[Dataset excerpts]
━━━━━━━━━━━━━━━━━━━━

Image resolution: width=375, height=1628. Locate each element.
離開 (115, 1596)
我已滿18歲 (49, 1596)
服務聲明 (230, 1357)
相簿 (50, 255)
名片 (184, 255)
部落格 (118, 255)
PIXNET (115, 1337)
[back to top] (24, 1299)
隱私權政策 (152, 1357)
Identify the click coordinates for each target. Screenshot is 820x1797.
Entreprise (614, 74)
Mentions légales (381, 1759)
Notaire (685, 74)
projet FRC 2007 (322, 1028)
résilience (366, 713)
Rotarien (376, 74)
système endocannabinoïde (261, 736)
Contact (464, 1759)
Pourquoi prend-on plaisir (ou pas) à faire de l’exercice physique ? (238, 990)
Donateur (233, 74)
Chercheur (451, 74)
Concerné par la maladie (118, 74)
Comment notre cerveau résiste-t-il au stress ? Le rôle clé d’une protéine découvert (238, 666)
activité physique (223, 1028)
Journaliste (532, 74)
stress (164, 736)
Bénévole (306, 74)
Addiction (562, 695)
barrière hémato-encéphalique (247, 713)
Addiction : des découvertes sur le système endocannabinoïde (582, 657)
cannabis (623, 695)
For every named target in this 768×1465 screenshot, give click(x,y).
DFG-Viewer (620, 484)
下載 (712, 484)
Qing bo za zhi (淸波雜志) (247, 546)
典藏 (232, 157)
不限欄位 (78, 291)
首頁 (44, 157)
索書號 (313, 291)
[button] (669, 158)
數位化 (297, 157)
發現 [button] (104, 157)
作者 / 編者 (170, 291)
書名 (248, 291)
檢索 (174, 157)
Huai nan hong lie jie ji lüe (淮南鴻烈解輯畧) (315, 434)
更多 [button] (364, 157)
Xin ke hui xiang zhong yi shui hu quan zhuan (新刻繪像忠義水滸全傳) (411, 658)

━━━━━━━━━━━━━━━━━━━━

Exactly as written, copy the lines from the one containing "檢索 (174, 157)" to the end of the entries, both ends included.

▶ [Your solution]:
檢索 (174, 157)
Huai nan hong lie jie ji lüe (淮南鴻烈解輯畧) (315, 434)
更多 [button] (364, 157)
Xin ke hui xiang zhong yi shui hu quan zhuan (新刻繪像忠義水滸全傳) (411, 658)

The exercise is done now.